Document:
/---

En apportant à ces questions des réponses précises, Psychanalyse sous occupation nous permet de repenser en contexte les liens qui unissent la pratique de la psychanalyse à la politique, et par implication le potentiel révolutionnaire de celle-ci. En démontrant que l’individuel en Palestine est toujours politique, là-même où la politique n’est jamais, quant à elle, mise au service de l’individuel (puisqu’elle est au service des intérêts impérialistes de l’État d’Israël), ce livre nous montre comment la psychanalyse peut devenir une pratique de résistance à l’oppression dès l’instant que les populations indigènes qui s’en servent savent décoloniser ce qui, dans sa théorie, porte encore les traces de la culture blanche, européenne et hétérocentrée qui l’a vue naître.
L’appareillage critique qui soutient le propos du livre est riche et complexe. Inspiré tout autant par les théories féministes et queer, que par les théories critiques sur la race ou décoloniales, Psychanalyse sous occupation s’inscrit dans le sillage des études sur le racisme menées par le psychiatre et révolutionnaire martiniquais Franz Fanon dans des ouvrages comme Peau noire, masques blancs ou Les damnés de la terre.
Revenant, par exemple, sur l’usage politique qui est souvent fait des concepts de “trauma” et de “résilience”, le livre s’inscrit en faux contre une telle instrumentalisation du discours psy, en faisant valoir que celle-ci, bien loin d’aider les populations colonisées à sortir de leur statut d’objet, ne sert en fait qu’à masquer les violences qui leur sont faites en faisant de ces populations des victimes, et non des sujets désirants capables de lutter par eux-mêmes pour leur indépendance.
Le livre s’attache en outre à montrer que la psychanalyse, dès l’instant qu’elle est mise au service d’une politique d’émancipation sociale, peut également devenir un lieu à partir duquel imaginer de nouvelles possibilités de vie. Mobilisant, pour ce faire, le concept forgé par Scott Lauria Morgensen dans In Between Us [Entre nous] de “souveraineté du soin”, Psychanalyse sous occupation avance l’idée que les “politiques de soin”, bien loin d’être détachées, voir détachables des enjeux politiques et révolutionnaires qu’elles rendent (ou non) possibles, constituent en fait la base même à partir de laquelle peut être pensée une remise en cause radicale des politiques coloniales.
S’opposant ainsi vigoureusement au fait que la psychanalyse puisse être mise au service d’une forme de dénégation des violences politiques que subissent les populations colonisées, ce livre entend faire de la pratique de la psychanalyse “un mécanisme de mobilisation sociale et politique” pouvant servir les intérêts des populations subalternisées.

\---

Données:
/---

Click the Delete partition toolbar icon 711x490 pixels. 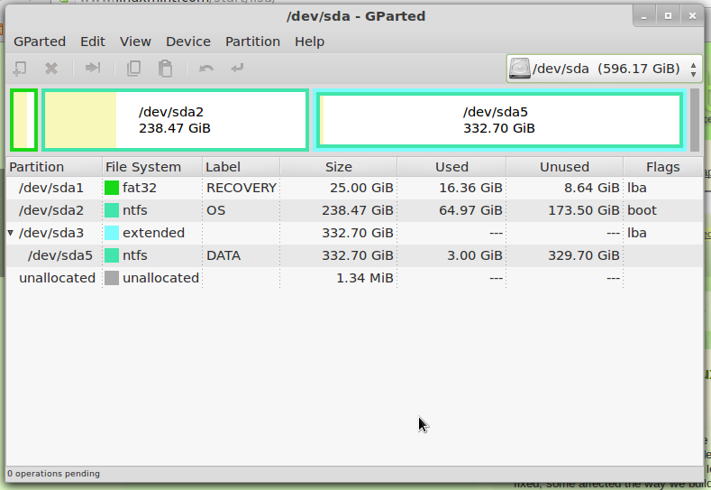(x=51, y=69)
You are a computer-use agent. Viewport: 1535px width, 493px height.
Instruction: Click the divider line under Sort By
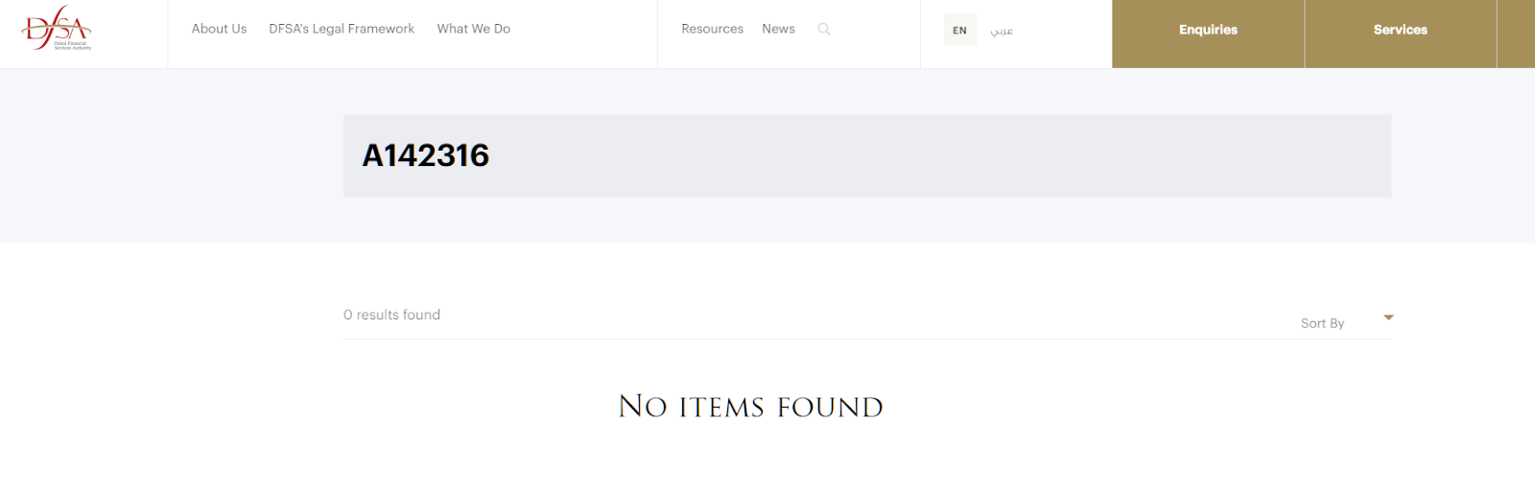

\---

Consignes:
1 - Selon le document, pourquoi le livre rejette-t-il l'usage politique qu'on fait souvent des notions de « trauma » et de « résilience » ? Répondez en une à trois phrases.
2 - Recopiez tel quel le passage du document qui commence par « Le livre s’attache » et s'arrête à « des politiques coloniales. ».

Corrigé:
1 - Cet usage n'aide pas les populations colonisées à sortir de leur statut d'objet. Il sert seulement à masquer les violences qu'elles subissent, parce qu'il fait d'elles des victimes et non des sujets désirants capables de lutter par eux-mêmes pour leur indépendance.

2 -
Le livre s’attache en outre à montrer que la psychanalyse, dès l’instant qu’elle est mise au service d’une politique d’émancipation sociale, peut également devenir un lieu à partir duquel imaginer de nouvelles possibilités de vie. Mobilisant, pour ce faire, le concept forgé par Scott Lauria Morgensen dans In Between Us [Entre nous] de “souveraineté du soin”, Psychanalyse sous occupation avance l’idée que les “politiques de soin”, bien loin d’être détachées, voir détachables des enjeux politiques et révolutionnaires qu’elles rendent (ou non) possibles, constituent en fait la base même à partir de laquelle peut être pensée une remise en cause radicale des politiques coloniales.